WASHINGTON, D.C.  20549
 
FORM 8-K
CURRENT REPORT
 
Pursuant To Section 13 or 15 (d) of the
Securities Exchange Act of 1934
    
Date of Report (date of earliest event reported):
 
October 7, 2011
    
NEVADA GOLD & CASINOS, INC.
(Exact name of registrant as specified in its charter)  
 
Nevada
 
1-15517
 
88-0142032
(State or other jurisdiction of incorporation or organization)
 
(Commission File Number)
 
(I.R.S. Employer Identification No.)
 
50 Briar Hollow Lane, Suite 500W
Houston, Texas
 
77027
(Address of principal executive offices)
 
(Zip Code)
 
(713) 621-2245
(Registrant's telephone number, including area code)
 
Check the appropriate box below if the Form 8-K filing is intended to simultaneously satisfy the filing obligation of the registrant under any of the following provisions:
 
o
Written communications pursuant to Rule 425 under the Securities Act (17 CFR 230.425)

o
Soliciting material pursuant to Rule 14a-12 under the Exchange Act (17 CFR 240.14a-12)

o
Pre-commencement communications pursuant to Rule 14d-2(b) under the Exchange Act (17 CFR 240.14d-2(b))

o
Pre-commencement communications pursuant to Rule 13e-4(c) under the Exchange Act (17 CFR 240.13e-4(c))


 
 

 

Item 1.01.
Entry into a Material Definitive Agreement

On October 7, 2011, Nevada Gold & Casinos, Inc. (the “Company”) and certain of its subsidiaries entered into a Credit Agreement (the “Credit Agreement”) with Wells Fargo Gaming Capital, LLC, a wholly-owned subsidiary of Wells Fargo Bank, N.A., to refinance $11.0 million of the existing debt of the Company and two of its subsidiaries, namely, NG Washington, LLC and NG Washington II Holdings, LLC.  Proceeds of the $11.0 million loan were used to retire (1) outstanding amounts under the existing indebtedness of NG Washington, LLC, in the amount of $4.0 million, and NG Washington II Holdings, LLC, in the amount of $5.0 million, and (2) to retire $2.0 million of the Company’s $6.0 million current senior debt.  The $11.0 million loan, which is due October 7, 2014, is subject to quarterly amortization payments of $250,000 and bears an interest rate of (1) the 30, 60 or 90 day LIBOR, at the discretion of the Company, plus 9.5%, with a LIBOR floor of 0.25%, or (2) Prime Rate plus 8.5%.  Interest is due monthly.  The loan is secured by all assets of certain of the Company’s subsidiaries and guaranteed by the Company and certain of its subsidiaries.  The terms of the Credit Agreement contain, among others, customary events of default, including nonpayment when due of principal or any interest or fees or other amounts owing within specified grace periods, and failure to comply with certain affirmative or negative covenants, including certain financial covenants.

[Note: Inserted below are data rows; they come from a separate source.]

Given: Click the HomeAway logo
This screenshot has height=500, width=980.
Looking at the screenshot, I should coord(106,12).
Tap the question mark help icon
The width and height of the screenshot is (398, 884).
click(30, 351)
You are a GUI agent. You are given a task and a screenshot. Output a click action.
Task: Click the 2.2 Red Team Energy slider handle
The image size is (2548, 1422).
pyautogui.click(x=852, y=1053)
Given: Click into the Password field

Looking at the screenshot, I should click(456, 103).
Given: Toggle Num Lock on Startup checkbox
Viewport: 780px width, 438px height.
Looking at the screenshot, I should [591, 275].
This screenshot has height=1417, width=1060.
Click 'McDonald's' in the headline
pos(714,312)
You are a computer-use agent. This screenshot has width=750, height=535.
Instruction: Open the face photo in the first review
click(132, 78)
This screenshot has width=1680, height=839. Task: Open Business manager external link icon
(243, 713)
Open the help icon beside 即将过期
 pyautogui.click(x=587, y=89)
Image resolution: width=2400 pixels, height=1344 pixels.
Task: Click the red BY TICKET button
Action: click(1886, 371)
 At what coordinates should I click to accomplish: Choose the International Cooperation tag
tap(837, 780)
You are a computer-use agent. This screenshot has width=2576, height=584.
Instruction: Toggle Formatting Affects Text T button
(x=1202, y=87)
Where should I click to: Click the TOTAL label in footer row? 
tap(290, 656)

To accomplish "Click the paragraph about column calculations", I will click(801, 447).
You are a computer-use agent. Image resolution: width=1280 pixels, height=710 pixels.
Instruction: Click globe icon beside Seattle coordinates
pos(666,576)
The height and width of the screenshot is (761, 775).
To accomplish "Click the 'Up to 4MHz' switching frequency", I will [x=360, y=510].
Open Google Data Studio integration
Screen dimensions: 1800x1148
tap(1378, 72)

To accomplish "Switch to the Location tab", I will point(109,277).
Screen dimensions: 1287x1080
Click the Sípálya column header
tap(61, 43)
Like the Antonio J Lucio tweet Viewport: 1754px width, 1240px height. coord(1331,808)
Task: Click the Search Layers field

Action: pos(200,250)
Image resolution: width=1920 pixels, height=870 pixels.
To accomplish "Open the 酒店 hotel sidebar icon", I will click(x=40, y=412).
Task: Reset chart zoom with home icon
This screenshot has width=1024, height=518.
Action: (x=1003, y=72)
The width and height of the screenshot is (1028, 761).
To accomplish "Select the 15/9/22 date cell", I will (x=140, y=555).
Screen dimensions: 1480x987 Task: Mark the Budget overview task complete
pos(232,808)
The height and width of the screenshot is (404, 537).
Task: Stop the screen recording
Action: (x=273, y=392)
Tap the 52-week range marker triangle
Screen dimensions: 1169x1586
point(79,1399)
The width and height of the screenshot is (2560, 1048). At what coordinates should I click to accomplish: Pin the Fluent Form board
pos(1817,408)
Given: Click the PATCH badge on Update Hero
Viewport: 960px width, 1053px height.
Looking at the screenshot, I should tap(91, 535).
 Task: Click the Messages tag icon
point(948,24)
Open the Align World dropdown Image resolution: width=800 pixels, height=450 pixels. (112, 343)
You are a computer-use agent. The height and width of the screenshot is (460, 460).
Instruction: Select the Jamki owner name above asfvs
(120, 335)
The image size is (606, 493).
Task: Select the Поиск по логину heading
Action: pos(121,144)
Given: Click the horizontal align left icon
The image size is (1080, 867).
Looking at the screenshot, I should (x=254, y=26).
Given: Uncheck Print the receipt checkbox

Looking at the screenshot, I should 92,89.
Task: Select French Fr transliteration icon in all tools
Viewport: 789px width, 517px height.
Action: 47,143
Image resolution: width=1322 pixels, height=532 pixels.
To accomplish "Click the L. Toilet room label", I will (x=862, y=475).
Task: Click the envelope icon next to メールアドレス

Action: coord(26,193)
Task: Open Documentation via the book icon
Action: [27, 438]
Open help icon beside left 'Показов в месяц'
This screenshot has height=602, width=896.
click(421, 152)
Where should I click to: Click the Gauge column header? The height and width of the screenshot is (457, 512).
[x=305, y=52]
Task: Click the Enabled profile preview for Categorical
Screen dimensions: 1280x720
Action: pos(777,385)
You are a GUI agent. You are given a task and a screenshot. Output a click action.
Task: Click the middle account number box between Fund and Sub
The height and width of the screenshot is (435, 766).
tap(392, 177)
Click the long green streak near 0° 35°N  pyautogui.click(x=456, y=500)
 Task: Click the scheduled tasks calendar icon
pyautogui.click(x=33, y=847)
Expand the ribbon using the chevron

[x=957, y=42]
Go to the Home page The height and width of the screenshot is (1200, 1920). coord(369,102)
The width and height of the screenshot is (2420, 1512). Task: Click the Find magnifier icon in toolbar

On October 7, 2011, the Company entered into amended loan documents with Louise H. Rogers, the Company’s senior lender, pursuant to which the Company retired $2.0 million of the $6.0 million that was due June 30, 2013.  The amended loan documents extended the maturity date of the remaining outstanding balance on the loan until June 30, 2015 while the loan is subject to an annual interest rate of 11.5%.  The amended loan documents provide for a security interest in, and pledge of, assets of certain of the Company’s subsidiaries, and contain customary events of default, including nonpayment when due of principal or interest on any loan, failure to comply with certain affirmative or negative covenants and failure to perform any obligation within specified grace periods.

The press release issued by the Company on October 10, 2011 announcing the above-mentioned transactions is filed herewith.

Item 9.01.
Financial Statements and Exhibits
 
(c)
Exhibits. The following exhibits are furnished as part of this current Report on Form 8-K:
99.1
Press Release dated October 10, 2011.


 

SIGNATURE

Pursuant to the requirements of the Securities Exchange Act of 1934, the Registrant has duly caused this report to be signed on its behalf by the undersigned who is duly authorized.
 
     
 
NEVADA GOLD & CASINOS, INC.
     
Date:  October 12, 2011
By:  
/s/ James J. Kohn
 
James J. Kohn
 
Executive Vice President and CFO
 
  
INDEX TO EXHIBITS
 
Item
Exhibit
99.1
Press Release dated October 10, 2011.